Mientras tanto, había que permanecer más de tres horas en la fila para confesarse con él. Atendía a todos por igual y por orden, lo mismo a marquesas que a pobres. El Señor le concedió algunos dones místicos, entre ellos el de bilocación, pues comprobaron que estuvo a la vez y a la misma hora en el confesionario y visitando a un enfermo. Escuchaba íntimamente llamadas de socorro a distancia y hasta el aviso de una madre fallecida, para ir a atender a su hijo incrédulo.
Ejerció su ministerio pastoral con una dimensión social en los suburbios más pobres de Madrid, singularmente en el de La Ventilla, donde los movimientos revolucionarios soliviantaban a la clase obrera. Fundó escuelas, predicó la palabra de Dios y fue formador de muchos cristianos que morirían mártires durante la persecución religiosa en España. Otros de sus dirigidos espirituales no sólo se consagraron a Dios, sino que también fundaron y dirigieron en la Iglesia Institutos de Perfección y vida religiosa que aún existen.
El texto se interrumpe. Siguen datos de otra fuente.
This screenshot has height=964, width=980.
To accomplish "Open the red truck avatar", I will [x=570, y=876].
En relación a su última enfermedad, un testigo recuerda: “Estando yo a su lado, cooperando en sus Obras, observé que estaba mal, hasta el punto que los Superiores debieron ver algo grave, ya que decidieron enviarlo a Aranjuez, para que descansara y se repusiera. A mí me dijo: Voy a preparar todas mis cosas, porque me voy a Aranjuez y ya no vuelvo. Él presentía su muerte, y lo decía tranquilo, resignado y conforme.” Su testamento, en una charla a las Marías de los sagrarios, fue exhortar a realizar un grupo de personas que vivieran la perfección en medio del mundo, promoviendo así una forma de consagración que más tarde se concretaría en los institutos seculares.
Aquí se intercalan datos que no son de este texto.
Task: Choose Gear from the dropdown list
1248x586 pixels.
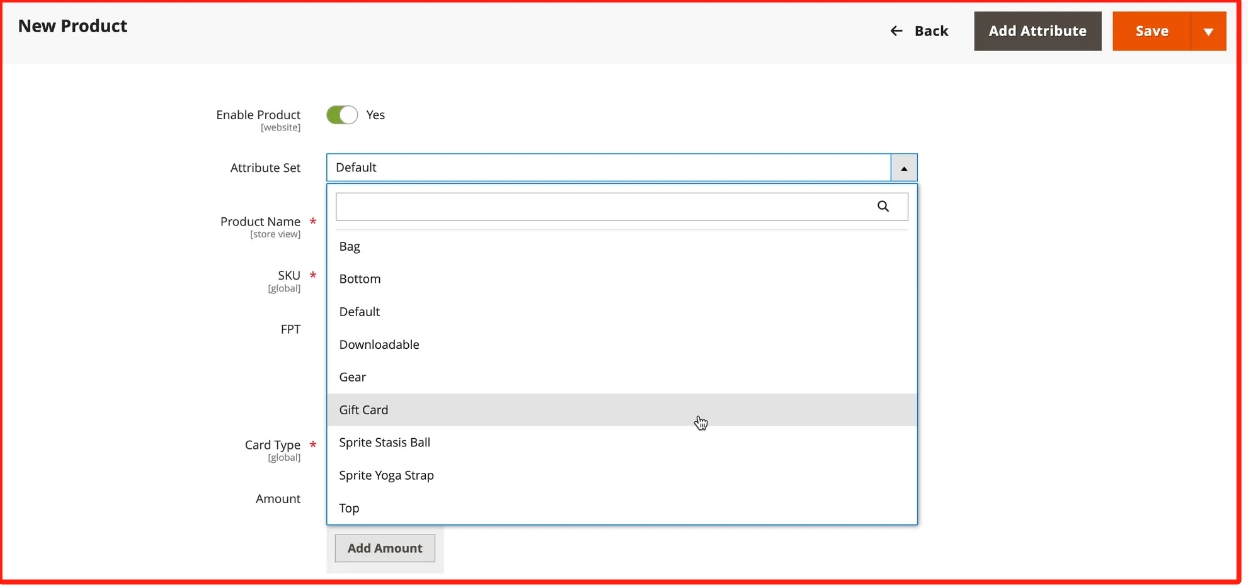Action: [x=353, y=377]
A finales de Abril de 1929, viéndolo debilitado por su intenso trabajo y por su dolorosa enfermedad, los superiores lo trasladaron al noviciado de Aranjuez para que reposara. El Hermano Enfermero declaró dos veces en el Proceso de canonización y dio detalles de un ataque repetido al corazón, de cómo rezó largamente en la Capilla antes de ir a su pieza y morir. Recibió la Unción con pleno conocimiento. Allí, después de haber roto, por humildad, sus apuntes espirituales, tres días después de su llegada, el 2 de mayo de 1929, falleció de angina de pecho. En todo Madrid no se hablaba de otra cosa, miles de personas asistieron a su funeral en Aranjuez y él fue enterrado en el cementerio del mismo noviciado. Pero en 1953 fueron trasladados a la nueva Casa de Profesa de Madrid, en cuyo claustro hoy reposa visitado por mucha gente, junto a la Iglesia que contiene las reliquias del que fue Prepósito de la Compañía, san Francisco de Borja.
El P. José María Rubio fue beatificado en Roma por el Papa Juan Pablo II el 6 de Octubre de 1985 y canonizado por el mismo en Madrid en el último viaje que realizó a España, el 4 de mayo de 2003 en la plaza de Colón. En la homilía de la beatificación, el Papa dijo: “Su exquisito tacto de director de almas le hacía encontrar el consejo adecuado, la palabra justa, la penitencia, a veces exigente, que durante años de paciente y callada labor, fueron forjando apóstoles, hombres y mujeres de toda clase social, que vinieron a ser en muchos casos sus colaboradores en las obras asistenciales y de caridad inspiradas y dirigidas por él”.